On March 31, 2020, Dean & DeLuca New York, Inc. and six affiliated Debtors (“Dean & DeLuca” or the “Debtors”) filed for Chapter 11 protection with the U.S. Bankruptcy Court in the Southern District of New York, lead case number 20-10916. At filing, the Debtors, a multi-channel retailer of premium gourmet and delicatessen food and beverage products, noted estimated assets between $10.0mn and $50.0mn, and estimated liabilities between $100.0mn and $500.0mn. In a subsequently filed Schedule A/B, the lead Debtor noted $598k of assets and $286mn of liabilities [Docket No. 56].

Plan Overview

The Debtors' memorandum in support of Plan confirmation [Docket No. 437] notes, “The Debtors have worked tirelessly over the course of these Chapter 11 Cases to develop and confirm a standalone reorganization plan that enjoys the support of all key constituencies and maximizes return to creditors while right-sizing their balance sheet to capitalize on market opportunity. Notwithstanding the Debtors’ pre-petition struggles and the near-total retail market shutdown during the global Covid-19 pandemic, which has coincided with the Chapter 11 Cases nearly to the day, the Debtors are now pleased to present a Plan that does in fact enjoy the support of all key constituencies and should provide meaningful distributions to their creditors.

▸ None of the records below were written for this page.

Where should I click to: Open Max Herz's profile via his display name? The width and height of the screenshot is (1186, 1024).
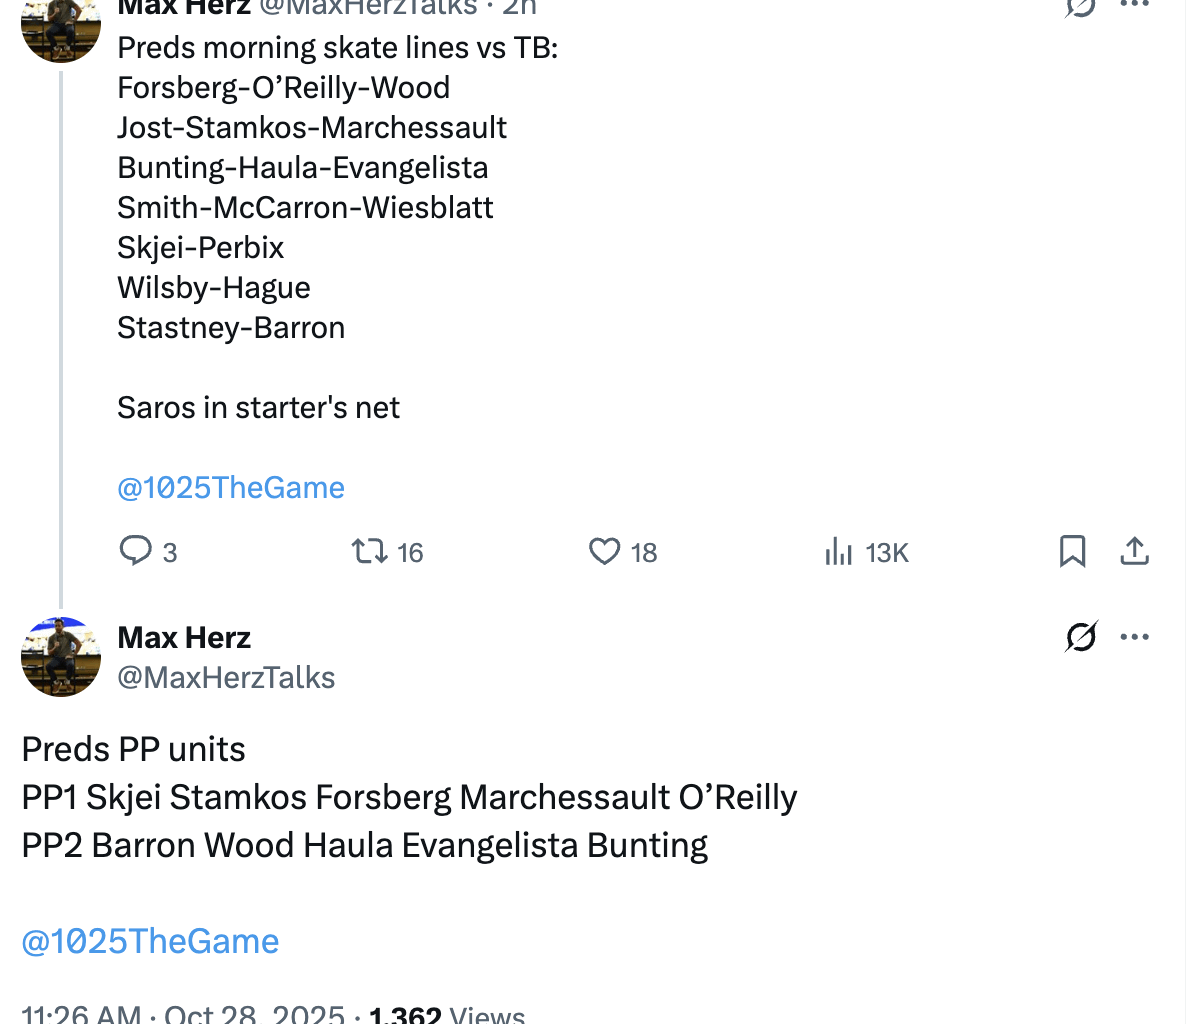184,636
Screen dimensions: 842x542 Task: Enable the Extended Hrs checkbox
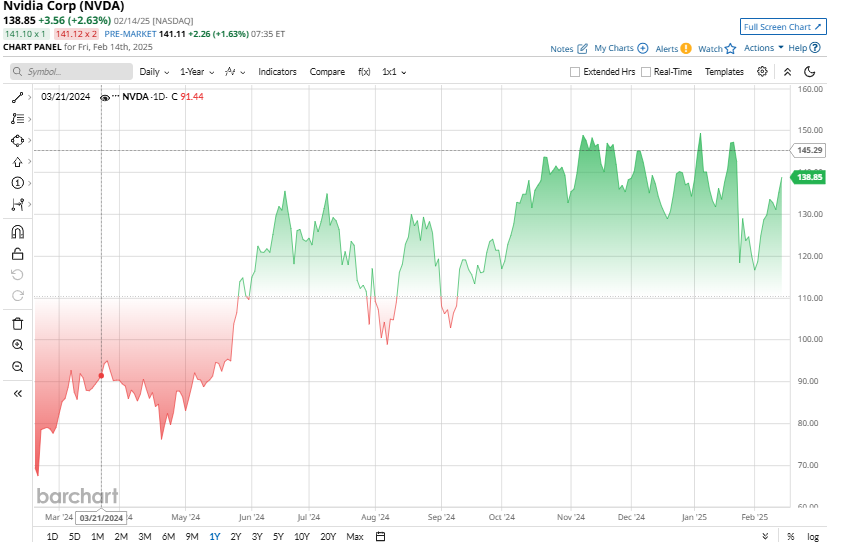pos(574,72)
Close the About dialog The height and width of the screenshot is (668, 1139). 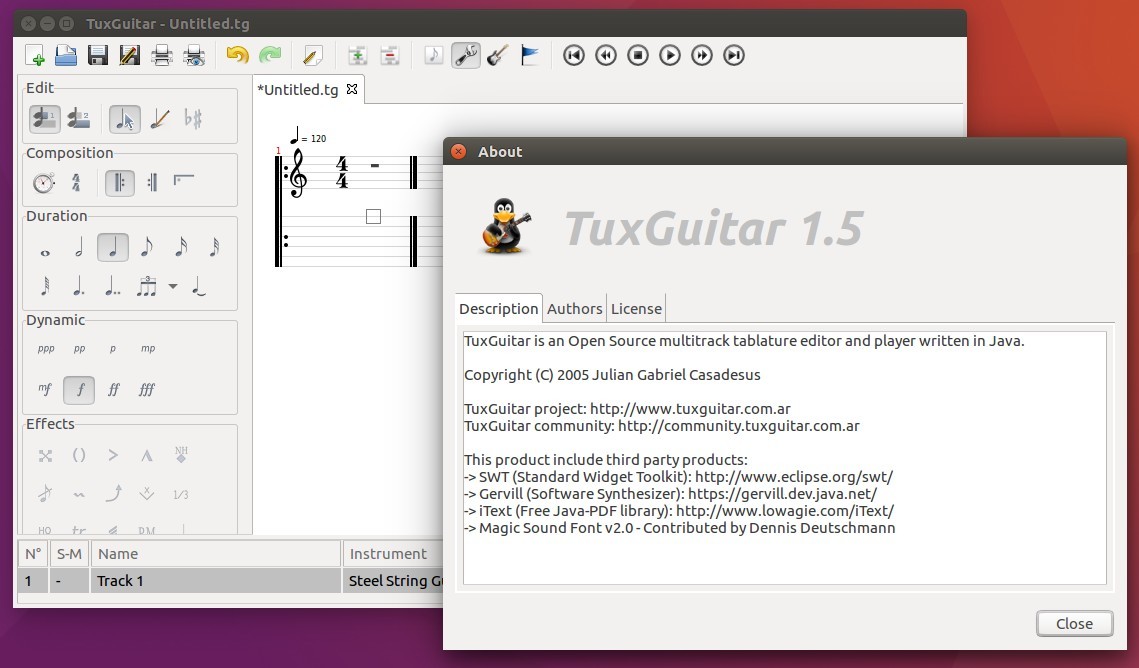point(1074,623)
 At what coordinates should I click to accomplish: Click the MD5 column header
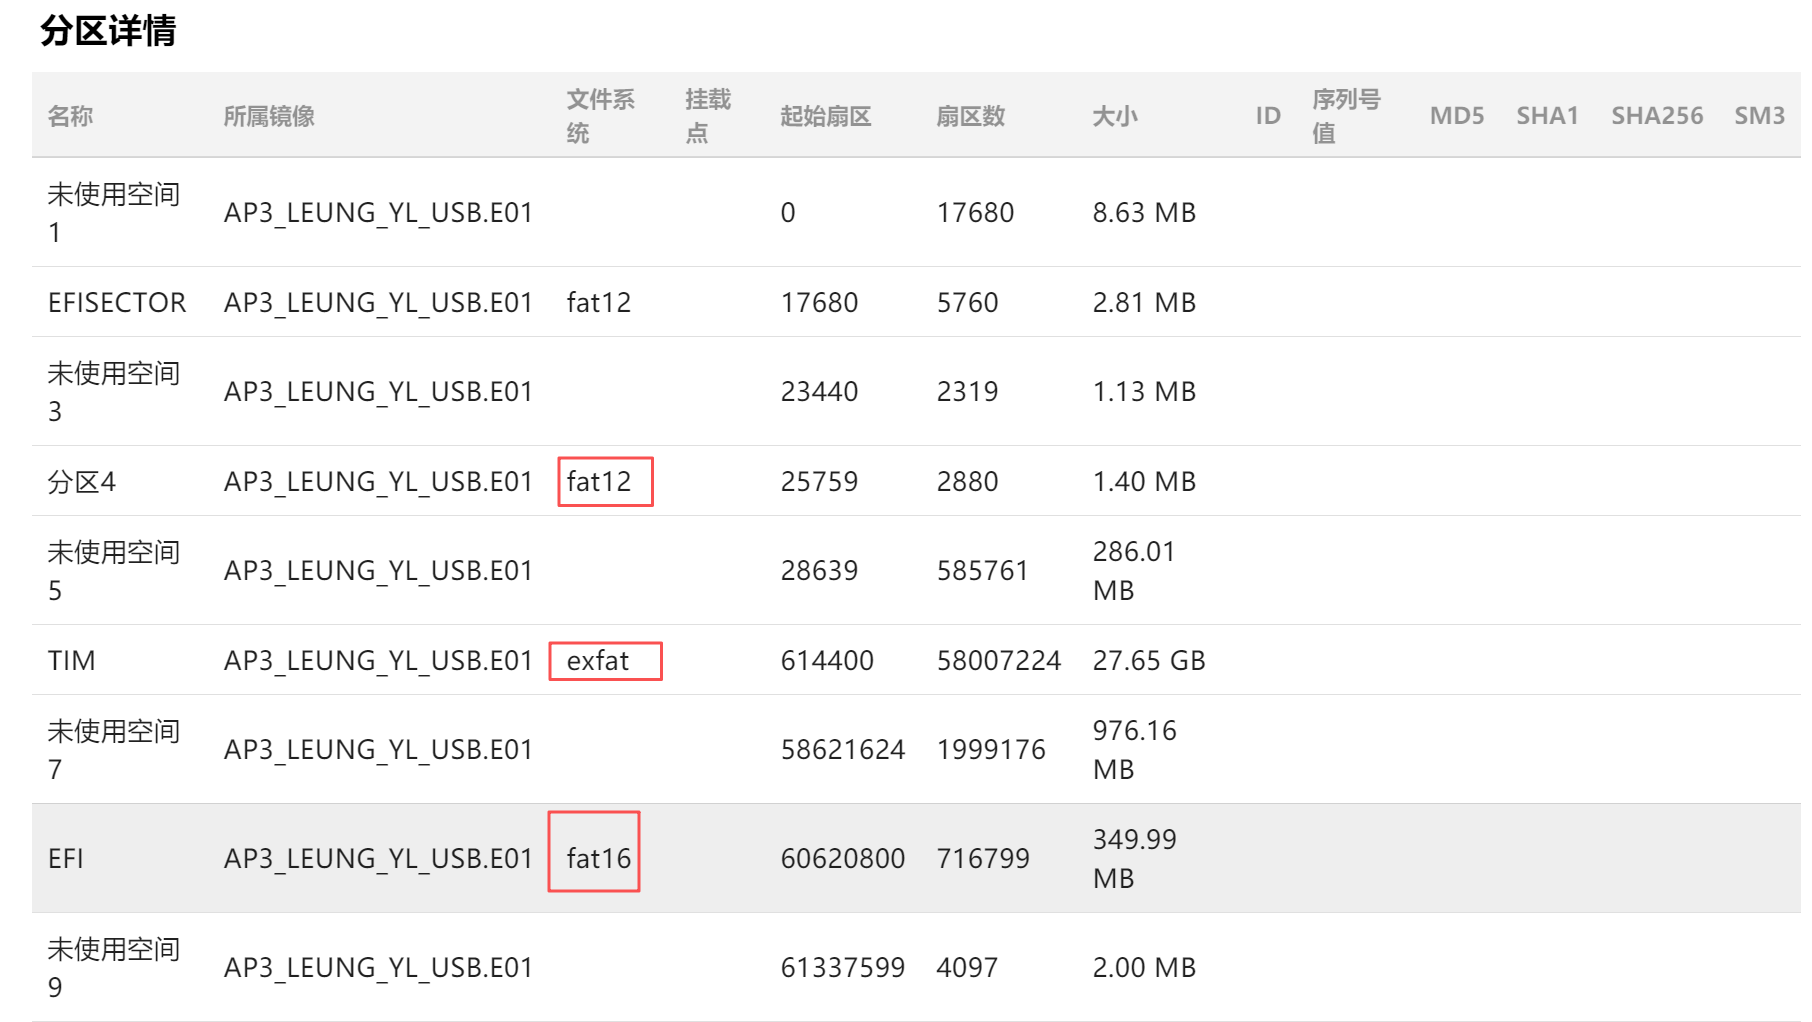point(1456,116)
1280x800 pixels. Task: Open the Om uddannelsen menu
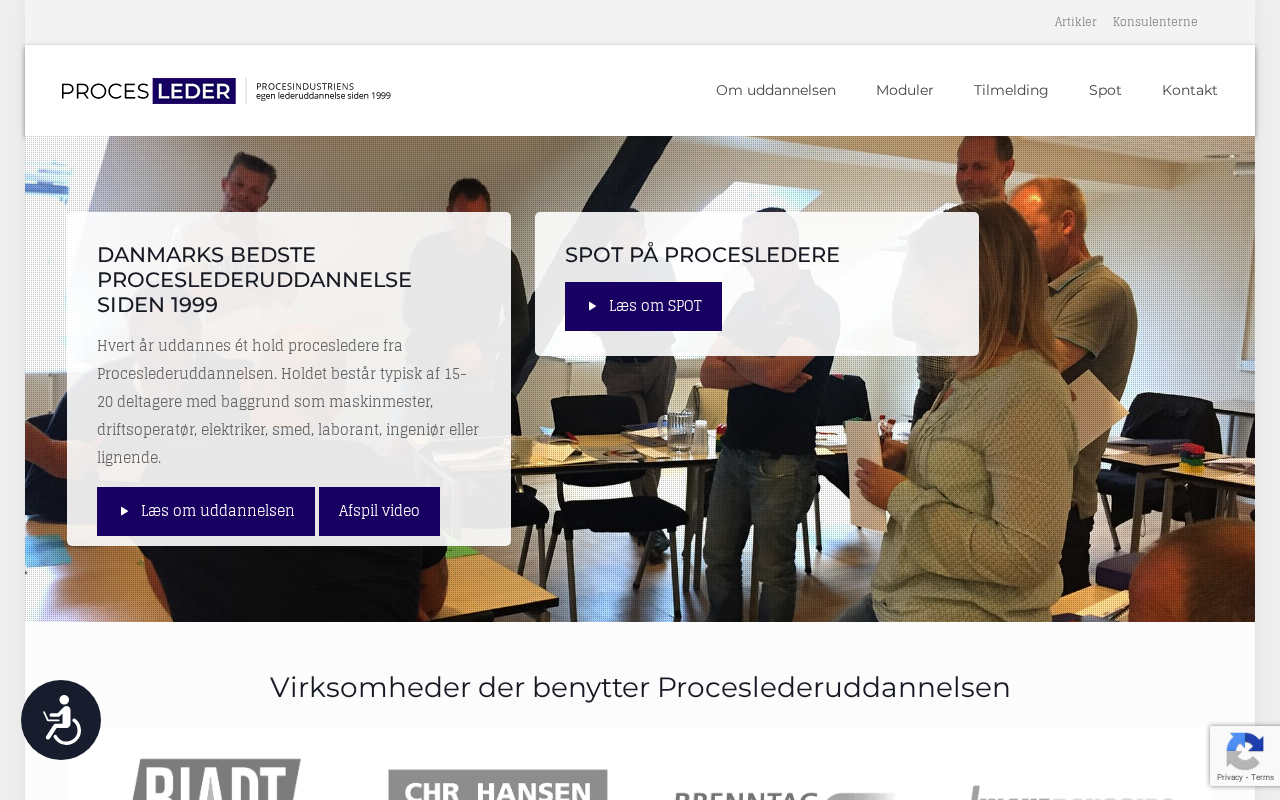point(776,90)
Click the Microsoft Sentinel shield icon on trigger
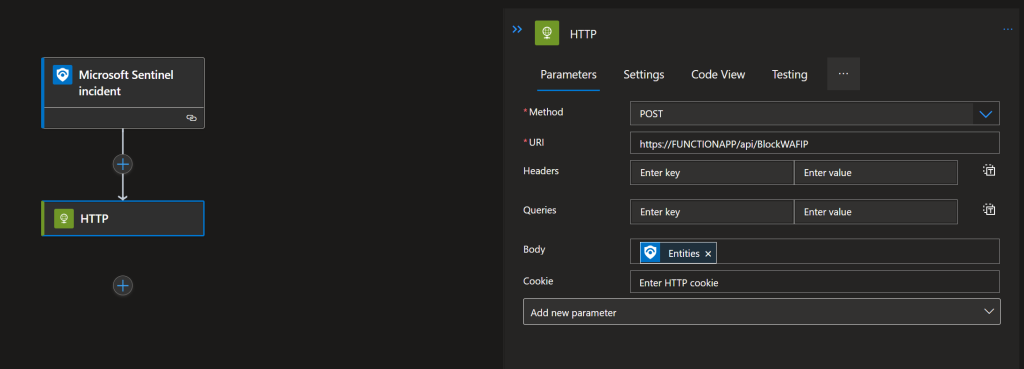The image size is (1024, 369). pyautogui.click(x=63, y=75)
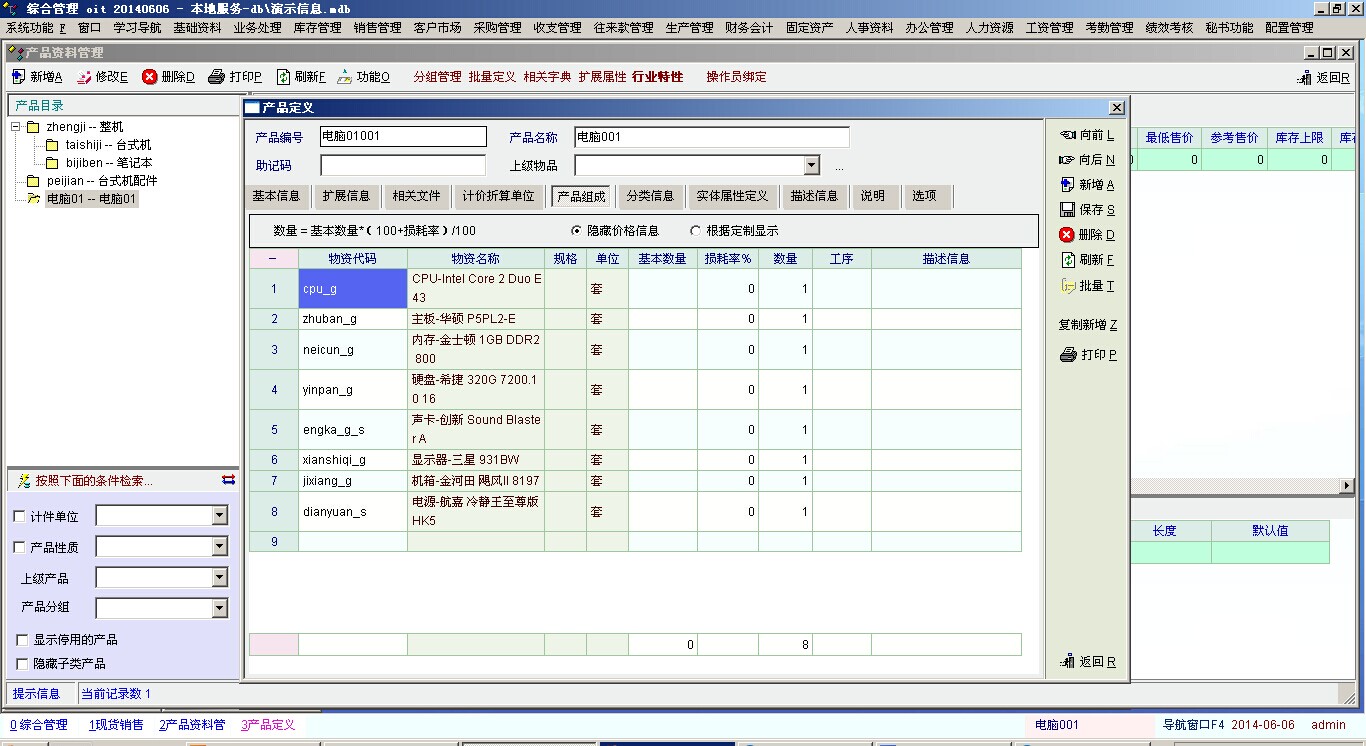This screenshot has width=1366, height=746.
Task: Click the right arrow of horizontal scrollbar
Action: [1347, 486]
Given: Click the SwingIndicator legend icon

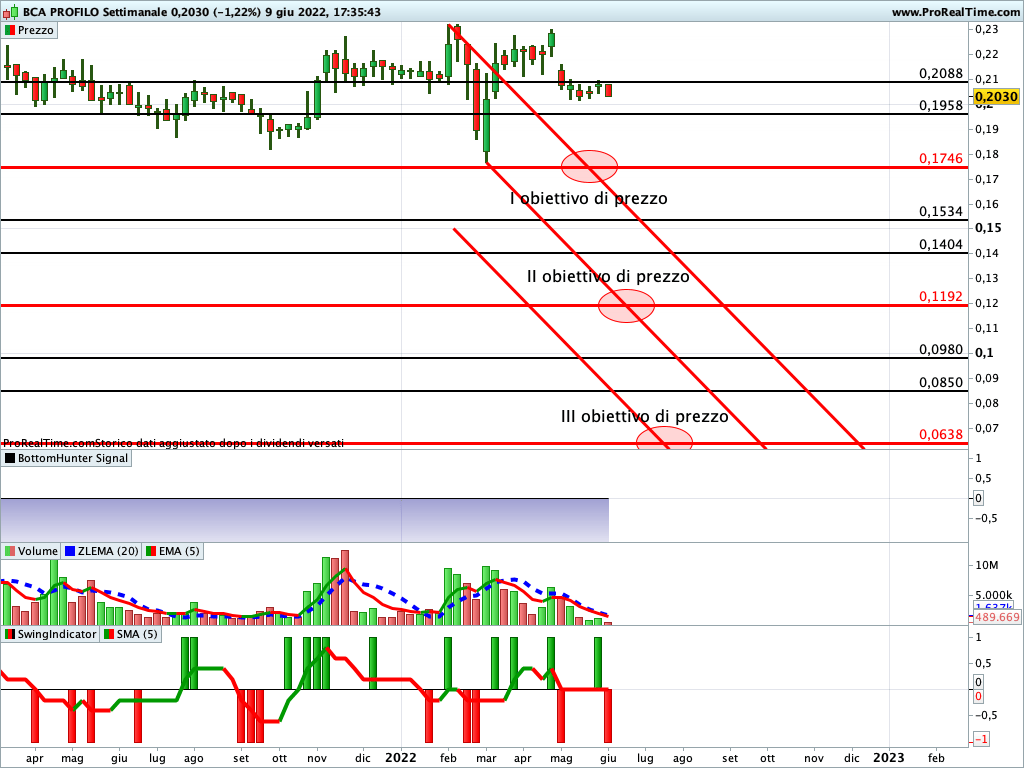Looking at the screenshot, I should tap(11, 634).
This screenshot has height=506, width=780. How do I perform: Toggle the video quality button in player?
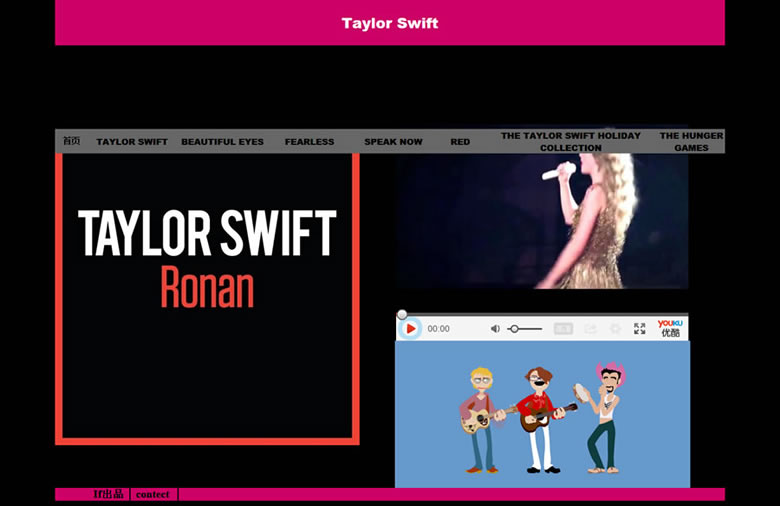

As part of the Debtors’ efforts over the past few months, the Debtors have worked tirelessly with the Committee to resolve objections and potential litigation concerns. Ultimately, in October of this year the Debtors reached terms in principle with the Committee, which terms have now been accepted with non-substantive amendment by all of the Debtors’ most significant stakeholders, and which improve outcomes for all holders of General Unsecured Claims…Confirmation of the Plan will allow the Creditor Trust to be formed and vested with nearly $8 million in cash on the Effective Date; an additional $900,000 in cash within one (1) year of the Effective Date; and authority to pursue an array of Assigned Causes of Action for the benefit of unsecured creditors. The Creditor Trust will work to reconcile claims and distribute Creditor Trust Assets to holders of Allowed General Unsecured Claims, providing the Reorganized Debtors with a clean break to focus their efforts on restoration and growth of their global brand."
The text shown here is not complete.